Relieving HCFA of the responsibility of organizing the market for
plans should be combined with giving it greater freedom to
introduce innovation into the fee-for-service program to enable it
to compete with private plans. Many municipalities and states give
public agencies flexibility to compete with private bidders.
Charter schools, for example, function as public competitors of
private schools. Of course, HCFA should be given this freedom only
if its power to organize and regulate the competitive marketplace
were taken away.
The
Medicare program continually faces financial problems and its
benefits package is persistently out of date. It is time for
Congress to recognize that this is not strictly because Medicare is
a government run-program.
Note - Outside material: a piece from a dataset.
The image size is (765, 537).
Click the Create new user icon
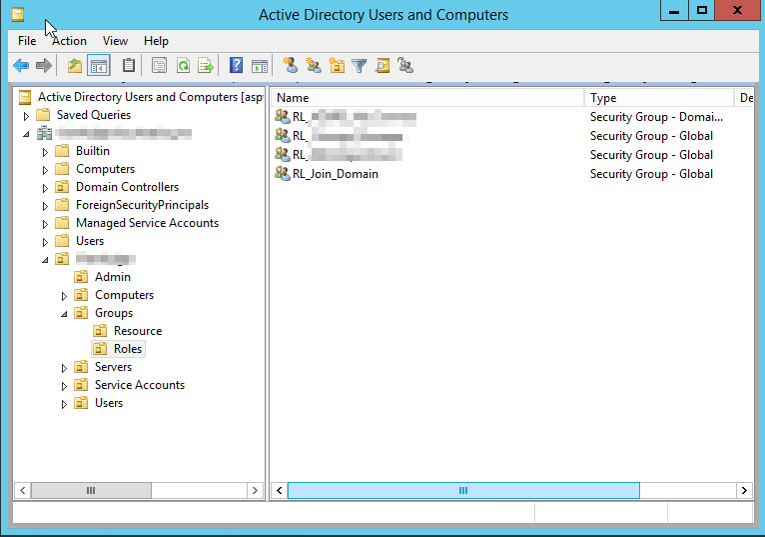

The FEHBP is a government-run program
that provides state-of-the-art benefits to federal employees with
levels of efficiency that rival the best corporate plans--and far
surpass Medicare. Medicare, by comparison, is highly regulated and
micromanaged by Congress.
The
majority of members of the National Bipartisan Commission on the
Future of Medicare recently agreed that the model for restructuring
Medicare should be the FEHBP. Congress would be wise to act on a
modified version of the majority's proposal. If it does not act
soon, the window of opportunity for reform will begin to close as
the aging baby-boom generation nears retirement.
Stuart M. Butler, Ph.D., is
Vice President of Domestic and Economic Policy Studies at The
Heritage Foundation.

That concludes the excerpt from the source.